__Provided data__:
---*---

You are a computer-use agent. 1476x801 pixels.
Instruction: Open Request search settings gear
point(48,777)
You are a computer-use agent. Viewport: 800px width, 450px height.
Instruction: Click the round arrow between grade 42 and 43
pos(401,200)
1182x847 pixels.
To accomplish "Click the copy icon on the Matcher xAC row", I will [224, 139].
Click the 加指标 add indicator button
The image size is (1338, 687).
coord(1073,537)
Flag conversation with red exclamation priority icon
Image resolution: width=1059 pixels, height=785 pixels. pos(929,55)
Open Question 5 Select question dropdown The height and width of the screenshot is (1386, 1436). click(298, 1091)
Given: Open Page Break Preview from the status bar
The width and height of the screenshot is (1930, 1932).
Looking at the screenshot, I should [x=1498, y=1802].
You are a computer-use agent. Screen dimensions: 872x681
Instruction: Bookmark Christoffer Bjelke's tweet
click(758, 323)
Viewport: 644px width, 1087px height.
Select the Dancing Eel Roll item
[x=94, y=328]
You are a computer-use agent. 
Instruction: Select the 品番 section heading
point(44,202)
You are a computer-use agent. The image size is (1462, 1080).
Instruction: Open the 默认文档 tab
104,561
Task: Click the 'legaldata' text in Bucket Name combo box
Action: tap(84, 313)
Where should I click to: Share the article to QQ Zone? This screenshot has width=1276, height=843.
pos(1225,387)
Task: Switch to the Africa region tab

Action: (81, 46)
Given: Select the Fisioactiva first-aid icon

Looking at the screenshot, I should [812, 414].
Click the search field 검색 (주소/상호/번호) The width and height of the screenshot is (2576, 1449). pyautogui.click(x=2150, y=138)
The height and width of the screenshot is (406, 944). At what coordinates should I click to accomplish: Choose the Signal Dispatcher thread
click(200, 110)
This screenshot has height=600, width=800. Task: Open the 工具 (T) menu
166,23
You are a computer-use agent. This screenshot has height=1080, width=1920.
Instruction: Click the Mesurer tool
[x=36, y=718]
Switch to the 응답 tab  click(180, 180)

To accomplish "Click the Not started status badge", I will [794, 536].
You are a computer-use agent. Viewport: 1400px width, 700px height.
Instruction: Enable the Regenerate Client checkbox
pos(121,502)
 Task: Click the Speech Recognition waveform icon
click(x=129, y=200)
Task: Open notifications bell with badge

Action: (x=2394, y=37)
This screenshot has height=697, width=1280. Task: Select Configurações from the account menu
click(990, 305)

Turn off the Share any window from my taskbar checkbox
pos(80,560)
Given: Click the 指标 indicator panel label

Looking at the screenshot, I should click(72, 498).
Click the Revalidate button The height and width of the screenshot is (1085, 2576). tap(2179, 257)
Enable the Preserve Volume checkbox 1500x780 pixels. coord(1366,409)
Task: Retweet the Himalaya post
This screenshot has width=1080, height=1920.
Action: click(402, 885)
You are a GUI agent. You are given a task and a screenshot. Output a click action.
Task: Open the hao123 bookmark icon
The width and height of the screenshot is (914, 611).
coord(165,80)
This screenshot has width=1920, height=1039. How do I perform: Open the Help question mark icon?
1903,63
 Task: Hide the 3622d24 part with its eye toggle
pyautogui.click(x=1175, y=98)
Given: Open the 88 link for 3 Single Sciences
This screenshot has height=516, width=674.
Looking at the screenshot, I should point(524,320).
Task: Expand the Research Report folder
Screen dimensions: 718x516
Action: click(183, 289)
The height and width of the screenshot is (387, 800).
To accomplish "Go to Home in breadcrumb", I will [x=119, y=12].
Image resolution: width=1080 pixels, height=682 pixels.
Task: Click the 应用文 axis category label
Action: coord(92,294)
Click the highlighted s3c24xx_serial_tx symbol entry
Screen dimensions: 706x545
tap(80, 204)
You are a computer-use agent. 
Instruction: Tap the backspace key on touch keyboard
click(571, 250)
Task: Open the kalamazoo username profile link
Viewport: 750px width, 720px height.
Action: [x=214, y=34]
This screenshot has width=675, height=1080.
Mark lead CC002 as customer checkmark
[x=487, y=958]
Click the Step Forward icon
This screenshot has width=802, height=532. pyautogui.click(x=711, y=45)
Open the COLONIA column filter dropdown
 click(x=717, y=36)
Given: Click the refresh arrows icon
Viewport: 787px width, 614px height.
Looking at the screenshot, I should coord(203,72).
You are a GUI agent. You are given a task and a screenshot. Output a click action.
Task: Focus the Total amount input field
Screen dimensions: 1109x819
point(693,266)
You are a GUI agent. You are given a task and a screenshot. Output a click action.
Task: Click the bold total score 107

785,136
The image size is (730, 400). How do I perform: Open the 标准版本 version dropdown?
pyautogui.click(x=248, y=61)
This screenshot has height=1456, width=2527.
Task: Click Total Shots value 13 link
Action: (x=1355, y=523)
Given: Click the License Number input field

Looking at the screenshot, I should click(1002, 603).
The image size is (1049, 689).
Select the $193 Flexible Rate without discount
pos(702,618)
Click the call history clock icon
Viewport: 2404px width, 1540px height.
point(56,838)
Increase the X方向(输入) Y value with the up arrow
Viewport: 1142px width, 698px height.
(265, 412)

---*---

__Directive__: Return, unchanged, the rows from the line containing "Task: Open the kalamazoo" through the end of the rows.

__Completed exercise__:
Task: Open the kalamazoo username profile link
Viewport: 750px width, 720px height.
Action: [x=214, y=34]
This screenshot has width=675, height=1080.
Mark lead CC002 as customer checkmark
[x=487, y=958]
Click the Step Forward icon
This screenshot has width=802, height=532. pyautogui.click(x=711, y=45)
Open the COLONIA column filter dropdown
 click(x=717, y=36)
Given: Click the refresh arrows icon
Viewport: 787px width, 614px height.
Looking at the screenshot, I should coord(203,72).
You are a GUI agent. You are given a task and a screenshot. Output a click action.
Task: Focus the Total amount input field
Screen dimensions: 1109x819
point(693,266)
You are a GUI agent. You are given a task and a screenshot. Output a click action.
Task: Click the bold total score 107

785,136
The image size is (730, 400). How do I perform: Open the 标准版本 version dropdown?
pyautogui.click(x=248, y=61)
This screenshot has height=1456, width=2527.
Task: Click Total Shots value 13 link
Action: (x=1355, y=523)
Given: Click the License Number input field

Looking at the screenshot, I should click(1002, 603).
The image size is (1049, 689).
Select the $193 Flexible Rate without discount
pos(702,618)
Click the call history clock icon
Viewport: 2404px width, 1540px height.
point(56,838)
Increase the X方向(输入) Y value with the up arrow
Viewport: 1142px width, 698px height.
(265, 412)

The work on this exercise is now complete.